• _Instruction_: List every person named in the following mailing-list message about udev and device security labels.
== Text
Re: [systemd-devel] [libvirt] How to make udev not touch my device?
On Mon, 07.11.16 09:17, Daniel P. Berrange (berra...@redhat.com) wrote: > On Fri, Nov 04, 2016 at 08:47:34AM +0100, Michal Privoznik wrote: > > Hey udev developers, > > > > I'm a libvirt developer and I've been facing an interesting issue > > recently. Libvirt is a library for managing virtual machines and as such > > allows basically any device to be exposed to a virtual machine. For > > instance, a virtual machine can use /dev/sdX as its own disk. Because of > > security reasons we allow users to configure their VMs to run under > > different UID/GID and also SELinux context. That means that whenever a > > VM is being started up, libvirtd (our daemon we have) relabels all the > > necessary paths that QEMU process (representing VM) can touch. > > However, I'm facing an issue that I don't know how to fix. In some cases > > QEMU can close & reopen a block device. However, closing a block device > > triggers an event and hence if there is a rule that sets a security > > label on a device the QEMU process is unable to reopen the device again. > > > > My question is, whet we can do to prevent udev from mangling with our > > security labels that we've set on the devices? > > > > One of the ideas our lead developer had was for libvirt to set some kind > > of udev label on devices managed by libvirt (when setting up security > > labels) and then whenever udev sees such labelled device it won't touch > > it at all (this could be achieved by a rule perhaps?). Later, when > > domain is shutting down libvirt removes that label. But I don't think > > setting an arbitrary label on devices is supported, is it? > > Having thought about this over the weekend, I'm strongly inclined to > just take udev out of the equation by starting a new mount namespace > for each QEMU we launch and setting up a custom /dev containing just > the devices we need. This will be both a security improvement and > avoid the udev races, with no complex code required in libvirt and > will work for libvirt all the way back to RHEL6 I think this would be a pretty nice solution, indeed! Lennart -- Lennart Poettering, Red Hat ___ systemd-devel mailing list systemd-devel@lists.freedesktop.org https://lists.freedesktop.org/mailman/listinfo/systemd-devel
Re: [systemd-devel] [libvirt] How to make udev not touch my device?
====
== Record list
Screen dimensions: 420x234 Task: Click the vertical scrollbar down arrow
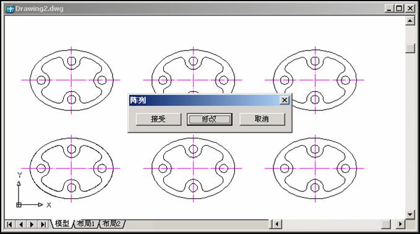(410, 214)
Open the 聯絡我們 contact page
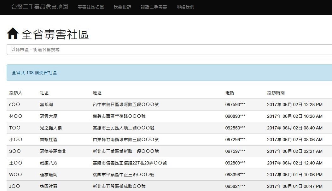 (x=185, y=6)
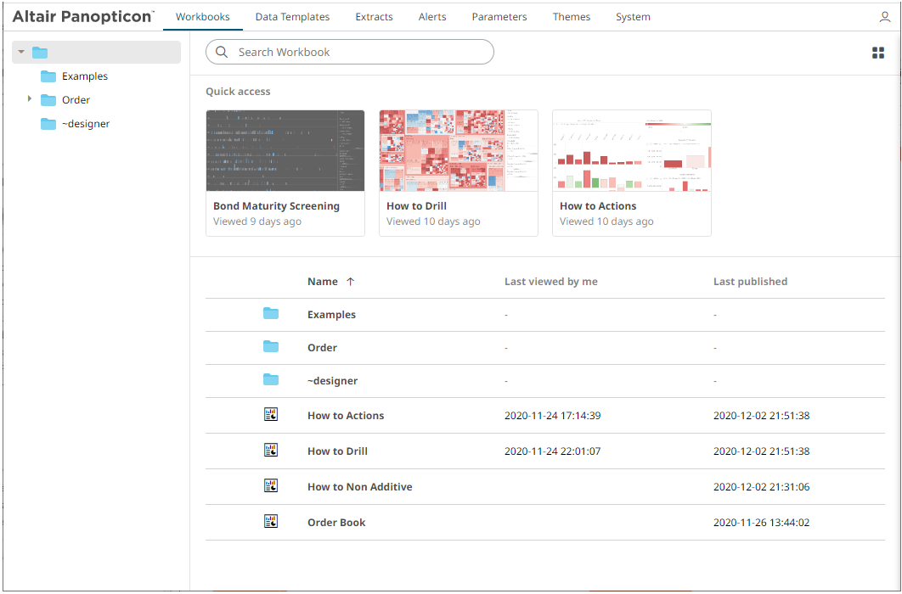Viewport: 902px width, 594px height.
Task: Collapse the root folder in the tree
Action: click(21, 51)
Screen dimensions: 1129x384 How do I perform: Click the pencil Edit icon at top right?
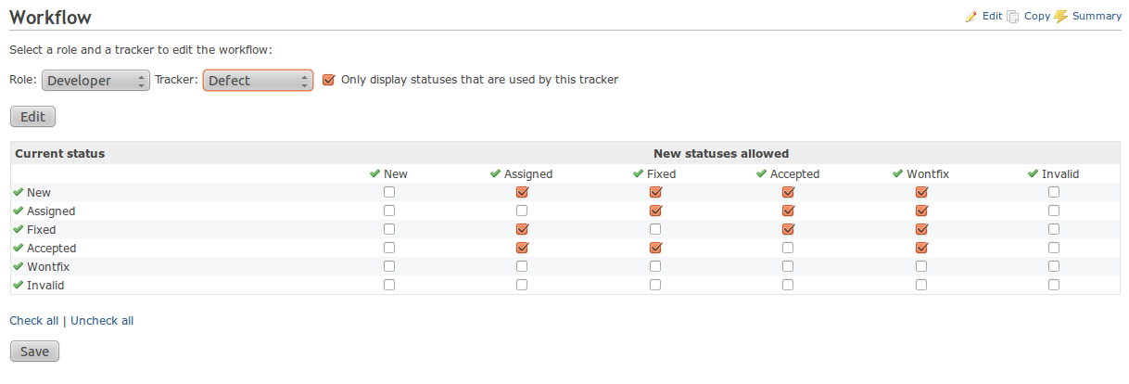(971, 16)
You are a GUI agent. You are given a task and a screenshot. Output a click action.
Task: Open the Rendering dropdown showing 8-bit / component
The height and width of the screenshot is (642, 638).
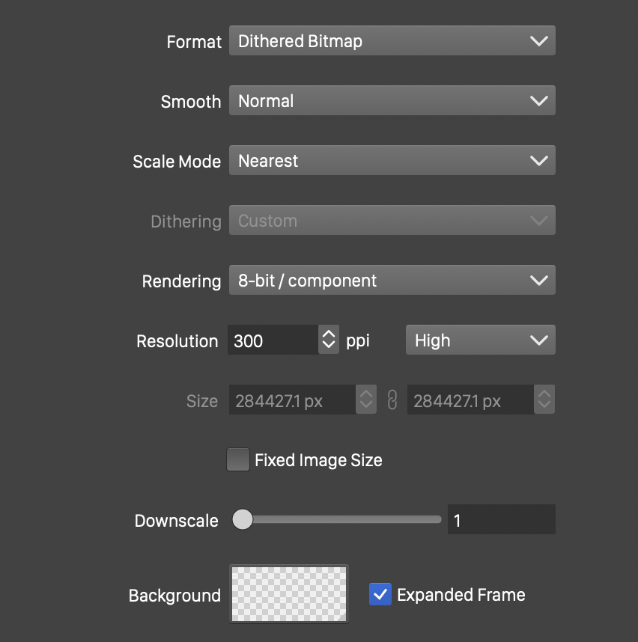pyautogui.click(x=392, y=281)
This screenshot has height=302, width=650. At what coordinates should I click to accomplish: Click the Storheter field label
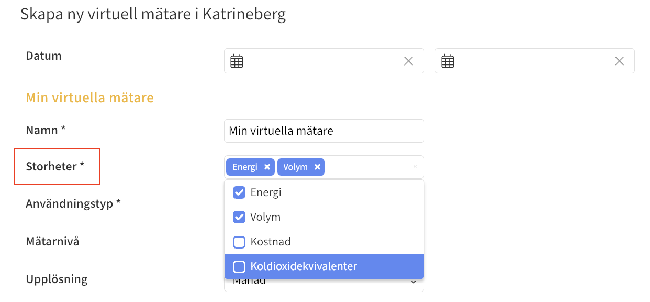[55, 167]
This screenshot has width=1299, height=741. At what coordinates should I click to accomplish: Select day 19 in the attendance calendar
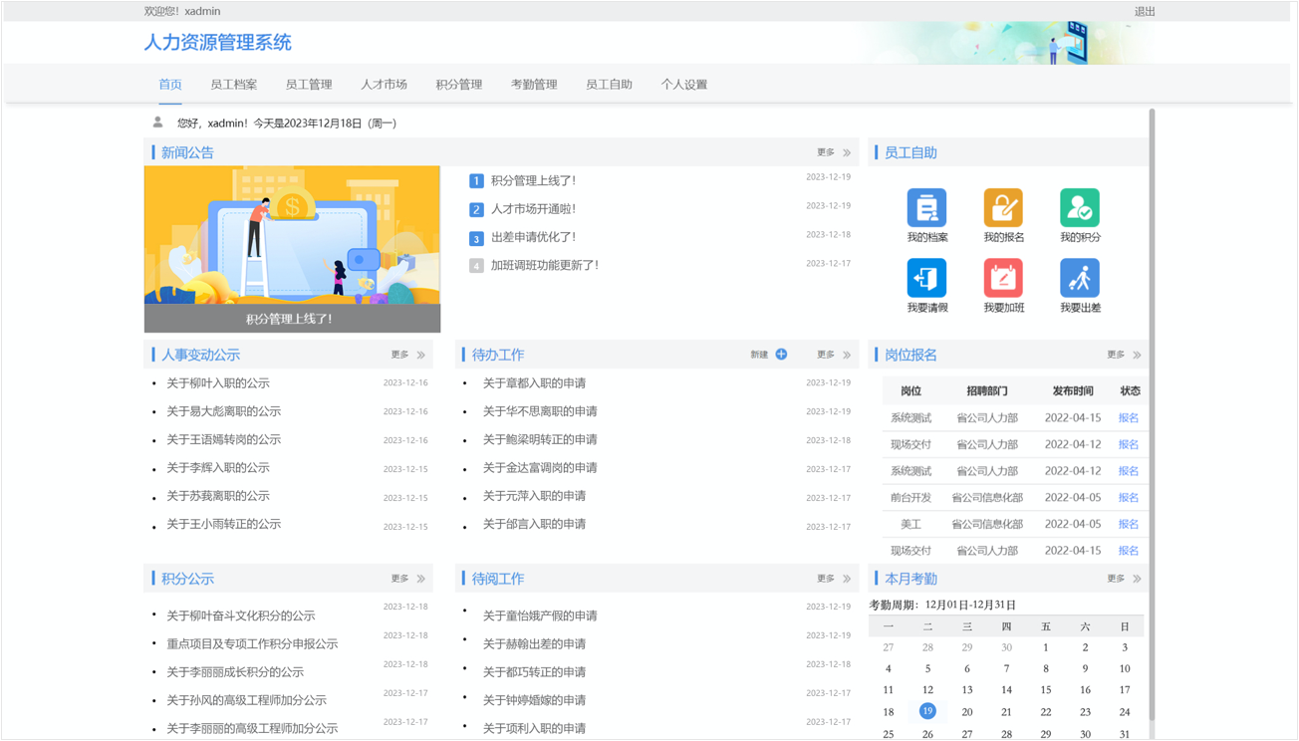pyautogui.click(x=927, y=711)
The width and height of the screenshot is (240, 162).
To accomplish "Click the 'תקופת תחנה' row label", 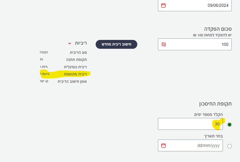I will (x=76, y=59).
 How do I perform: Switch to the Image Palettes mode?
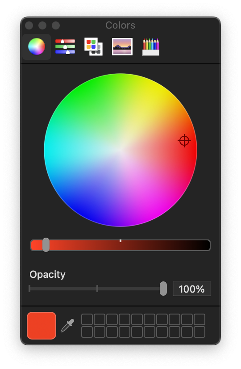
====
• _Worked solution_: Daniel P. Berrange, Michal Privoznik, Lennart Poettering